[Stored items]
>>>>>

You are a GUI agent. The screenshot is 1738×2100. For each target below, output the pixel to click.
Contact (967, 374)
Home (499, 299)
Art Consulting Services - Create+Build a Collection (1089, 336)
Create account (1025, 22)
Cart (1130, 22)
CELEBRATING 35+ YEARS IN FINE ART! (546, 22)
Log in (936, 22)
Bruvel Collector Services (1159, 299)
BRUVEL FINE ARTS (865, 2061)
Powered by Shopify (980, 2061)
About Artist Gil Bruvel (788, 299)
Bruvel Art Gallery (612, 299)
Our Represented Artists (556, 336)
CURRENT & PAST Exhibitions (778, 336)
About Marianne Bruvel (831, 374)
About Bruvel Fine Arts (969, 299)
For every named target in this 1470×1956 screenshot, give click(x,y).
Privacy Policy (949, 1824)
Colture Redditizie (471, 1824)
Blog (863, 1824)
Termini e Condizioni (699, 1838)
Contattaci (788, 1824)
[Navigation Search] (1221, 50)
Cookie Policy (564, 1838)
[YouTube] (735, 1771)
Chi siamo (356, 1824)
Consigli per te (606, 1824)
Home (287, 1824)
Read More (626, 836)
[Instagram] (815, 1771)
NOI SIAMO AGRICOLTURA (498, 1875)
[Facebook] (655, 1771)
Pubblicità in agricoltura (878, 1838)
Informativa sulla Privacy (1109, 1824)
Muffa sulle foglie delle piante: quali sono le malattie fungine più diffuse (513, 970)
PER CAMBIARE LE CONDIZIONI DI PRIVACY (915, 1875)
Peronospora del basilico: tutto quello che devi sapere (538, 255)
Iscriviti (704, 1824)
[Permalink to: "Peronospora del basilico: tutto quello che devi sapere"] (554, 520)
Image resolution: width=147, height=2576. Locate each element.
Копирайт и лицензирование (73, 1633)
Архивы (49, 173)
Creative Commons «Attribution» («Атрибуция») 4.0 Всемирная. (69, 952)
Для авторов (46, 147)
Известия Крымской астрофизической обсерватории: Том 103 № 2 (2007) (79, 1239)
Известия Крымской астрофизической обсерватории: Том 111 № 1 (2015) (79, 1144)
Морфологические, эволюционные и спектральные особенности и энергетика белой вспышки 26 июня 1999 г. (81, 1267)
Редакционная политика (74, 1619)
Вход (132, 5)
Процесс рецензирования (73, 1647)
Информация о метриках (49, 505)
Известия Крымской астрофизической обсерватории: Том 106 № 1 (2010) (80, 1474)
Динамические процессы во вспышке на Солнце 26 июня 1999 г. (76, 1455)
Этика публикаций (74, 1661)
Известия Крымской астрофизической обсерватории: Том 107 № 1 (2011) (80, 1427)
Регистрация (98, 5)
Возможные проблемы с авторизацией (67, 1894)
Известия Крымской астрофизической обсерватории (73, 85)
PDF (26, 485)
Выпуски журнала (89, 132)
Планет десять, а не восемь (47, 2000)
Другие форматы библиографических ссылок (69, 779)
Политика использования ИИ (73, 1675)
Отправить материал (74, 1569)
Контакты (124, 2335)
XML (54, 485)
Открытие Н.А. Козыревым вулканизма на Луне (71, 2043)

<<<<<

→ **Your assignment**: Retype the entries above exactly, but only from the line containing "Our Represented Artists (556, 336)" through the line containing "Pubblicità in agricoltura (878, 1838)", both included.

→ **Result**:
Our Represented Artists (556, 336)
CURRENT & PAST Exhibitions (778, 336)
About Marianne Bruvel (831, 374)
About Bruvel Fine Arts (969, 299)
For every named target in this 1470×1956 screenshot, give click(x,y).
Privacy Policy (949, 1824)
Colture Redditizie (471, 1824)
Blog (863, 1824)
Termini e Condizioni (699, 1838)
Contattaci (788, 1824)
[Navigation Search] (1221, 50)
Cookie Policy (564, 1838)
[YouTube] (735, 1771)
Chi siamo (356, 1824)
Consigli per te (606, 1824)
Home (287, 1824)
Read More (626, 836)
[Instagram] (815, 1771)
NOI SIAMO AGRICOLTURA (498, 1875)
[Facebook] (655, 1771)
Pubblicità in agricoltura (878, 1838)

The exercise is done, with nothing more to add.